People have tried various methods of making them interesting, such as putting coffee beans in them and setting fire to them, or putting them in coffee and giving the result a regional name like Irish Coffee or Jamaican Coffee or some such. None of these has ever caught on, not even in Ireland or Jamaica, which is a bit of a giveaway.

So the last resort is to mix these potions together and see if they became any more palatable in combination. The results, known as cocktails, come into four categories:

1. Too sweet

2. Too strong

3. A funny colour

4. Highly inflammable

A good cocktail will always produce the same reaction - "Hey, that's nice!
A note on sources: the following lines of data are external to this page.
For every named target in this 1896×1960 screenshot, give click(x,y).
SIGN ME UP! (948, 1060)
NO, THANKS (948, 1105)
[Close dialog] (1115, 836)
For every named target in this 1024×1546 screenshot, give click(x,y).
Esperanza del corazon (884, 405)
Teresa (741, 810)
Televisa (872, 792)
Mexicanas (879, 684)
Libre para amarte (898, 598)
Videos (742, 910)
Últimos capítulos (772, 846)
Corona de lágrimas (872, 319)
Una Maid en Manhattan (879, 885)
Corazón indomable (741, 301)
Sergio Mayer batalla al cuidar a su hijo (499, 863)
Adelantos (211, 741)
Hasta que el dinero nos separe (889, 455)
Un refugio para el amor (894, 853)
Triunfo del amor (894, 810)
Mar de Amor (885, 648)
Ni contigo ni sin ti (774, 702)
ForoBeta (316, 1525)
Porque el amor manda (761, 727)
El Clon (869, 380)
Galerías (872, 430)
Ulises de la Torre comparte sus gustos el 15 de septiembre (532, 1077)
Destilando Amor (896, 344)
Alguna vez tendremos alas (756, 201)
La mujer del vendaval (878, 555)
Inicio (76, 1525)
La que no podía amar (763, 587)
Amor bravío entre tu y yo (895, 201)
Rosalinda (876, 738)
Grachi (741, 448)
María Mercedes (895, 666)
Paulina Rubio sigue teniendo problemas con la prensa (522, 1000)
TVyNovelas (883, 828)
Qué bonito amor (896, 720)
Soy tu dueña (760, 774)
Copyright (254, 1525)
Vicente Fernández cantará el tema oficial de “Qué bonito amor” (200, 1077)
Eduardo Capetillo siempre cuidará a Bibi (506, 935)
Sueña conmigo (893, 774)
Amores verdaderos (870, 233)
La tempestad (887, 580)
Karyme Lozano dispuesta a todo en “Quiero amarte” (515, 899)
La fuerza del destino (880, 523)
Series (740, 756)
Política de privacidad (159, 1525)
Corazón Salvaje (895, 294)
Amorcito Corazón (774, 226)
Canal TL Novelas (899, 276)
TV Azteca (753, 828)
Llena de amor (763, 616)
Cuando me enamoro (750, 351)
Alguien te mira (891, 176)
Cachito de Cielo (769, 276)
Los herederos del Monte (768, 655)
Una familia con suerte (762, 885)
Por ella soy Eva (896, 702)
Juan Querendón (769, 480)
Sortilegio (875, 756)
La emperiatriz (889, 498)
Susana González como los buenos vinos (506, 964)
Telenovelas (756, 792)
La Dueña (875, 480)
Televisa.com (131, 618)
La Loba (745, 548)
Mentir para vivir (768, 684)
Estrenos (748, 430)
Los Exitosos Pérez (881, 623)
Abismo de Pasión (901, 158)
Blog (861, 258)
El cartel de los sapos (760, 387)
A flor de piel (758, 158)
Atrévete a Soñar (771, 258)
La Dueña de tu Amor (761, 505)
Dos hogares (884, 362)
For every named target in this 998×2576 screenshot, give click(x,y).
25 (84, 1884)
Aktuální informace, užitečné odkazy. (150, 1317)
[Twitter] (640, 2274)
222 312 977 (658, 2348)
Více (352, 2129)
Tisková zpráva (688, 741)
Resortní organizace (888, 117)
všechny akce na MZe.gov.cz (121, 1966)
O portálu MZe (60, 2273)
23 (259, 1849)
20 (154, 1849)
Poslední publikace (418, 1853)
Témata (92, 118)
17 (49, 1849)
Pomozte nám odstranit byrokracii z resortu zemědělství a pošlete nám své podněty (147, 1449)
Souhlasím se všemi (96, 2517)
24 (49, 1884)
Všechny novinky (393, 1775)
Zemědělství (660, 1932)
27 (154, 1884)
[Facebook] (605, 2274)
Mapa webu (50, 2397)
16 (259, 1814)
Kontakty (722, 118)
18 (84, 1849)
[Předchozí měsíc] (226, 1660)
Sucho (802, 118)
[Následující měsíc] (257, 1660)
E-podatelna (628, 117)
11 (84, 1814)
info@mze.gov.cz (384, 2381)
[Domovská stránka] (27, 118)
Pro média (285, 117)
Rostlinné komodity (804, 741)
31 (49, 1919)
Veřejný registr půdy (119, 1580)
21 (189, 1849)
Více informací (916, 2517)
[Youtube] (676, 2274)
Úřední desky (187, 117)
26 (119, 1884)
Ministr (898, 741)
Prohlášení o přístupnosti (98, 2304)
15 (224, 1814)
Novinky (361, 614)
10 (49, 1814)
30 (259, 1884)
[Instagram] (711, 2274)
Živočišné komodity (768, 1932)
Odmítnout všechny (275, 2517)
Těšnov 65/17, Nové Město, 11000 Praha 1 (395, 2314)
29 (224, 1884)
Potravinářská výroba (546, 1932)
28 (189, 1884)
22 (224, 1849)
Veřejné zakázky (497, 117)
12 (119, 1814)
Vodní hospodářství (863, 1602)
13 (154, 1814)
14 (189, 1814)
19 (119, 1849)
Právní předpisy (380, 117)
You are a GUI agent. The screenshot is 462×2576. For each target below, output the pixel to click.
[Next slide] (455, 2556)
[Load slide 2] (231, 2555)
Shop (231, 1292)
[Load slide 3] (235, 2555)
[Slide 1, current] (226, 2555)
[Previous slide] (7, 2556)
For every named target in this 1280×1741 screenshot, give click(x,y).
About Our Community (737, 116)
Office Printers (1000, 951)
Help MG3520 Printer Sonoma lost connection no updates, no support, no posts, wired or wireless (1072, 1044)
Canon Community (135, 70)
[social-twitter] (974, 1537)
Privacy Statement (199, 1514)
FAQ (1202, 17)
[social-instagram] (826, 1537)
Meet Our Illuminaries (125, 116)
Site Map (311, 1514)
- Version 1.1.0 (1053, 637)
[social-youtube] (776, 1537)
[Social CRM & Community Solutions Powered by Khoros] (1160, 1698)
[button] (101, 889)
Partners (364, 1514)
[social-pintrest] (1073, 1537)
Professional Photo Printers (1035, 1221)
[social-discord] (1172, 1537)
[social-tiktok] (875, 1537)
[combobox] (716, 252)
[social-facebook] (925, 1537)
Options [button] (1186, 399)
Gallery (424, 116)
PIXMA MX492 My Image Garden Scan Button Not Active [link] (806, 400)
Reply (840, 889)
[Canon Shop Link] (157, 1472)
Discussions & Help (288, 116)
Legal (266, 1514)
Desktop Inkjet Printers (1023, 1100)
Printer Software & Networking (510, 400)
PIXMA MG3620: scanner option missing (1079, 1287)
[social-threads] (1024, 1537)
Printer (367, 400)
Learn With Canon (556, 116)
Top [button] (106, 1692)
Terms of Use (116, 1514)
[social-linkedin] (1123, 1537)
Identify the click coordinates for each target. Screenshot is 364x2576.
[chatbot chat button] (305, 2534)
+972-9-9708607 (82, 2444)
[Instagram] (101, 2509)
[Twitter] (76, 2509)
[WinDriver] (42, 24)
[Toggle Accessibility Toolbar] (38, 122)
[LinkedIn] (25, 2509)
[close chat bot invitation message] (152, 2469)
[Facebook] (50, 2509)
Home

I'll have another of those!" Unfortunately, that leads to another and another. So it is better to stick to bad cocktails, which is luckily what most cocktails are, and of which you will need only one.

The usual way of rescuing a bad cocktail is by giving it a distinctive name, and much of the ingenuity of the cocktail inventor goes into the nomenclature. Cocktail names come into three main categories:

1. The names of totally forgotten people (eg Tom Collins, Gibson)

2. Light-hearted, jokey names (Between the Sheets, Screwdriver)

3. Names better given to racehorses (Pink Lady, Petite Fleur, Bloody Mary etc etc etc)

So there you are! To create a cocktail, mix together anything you have got and call it anything you like. Enjoy!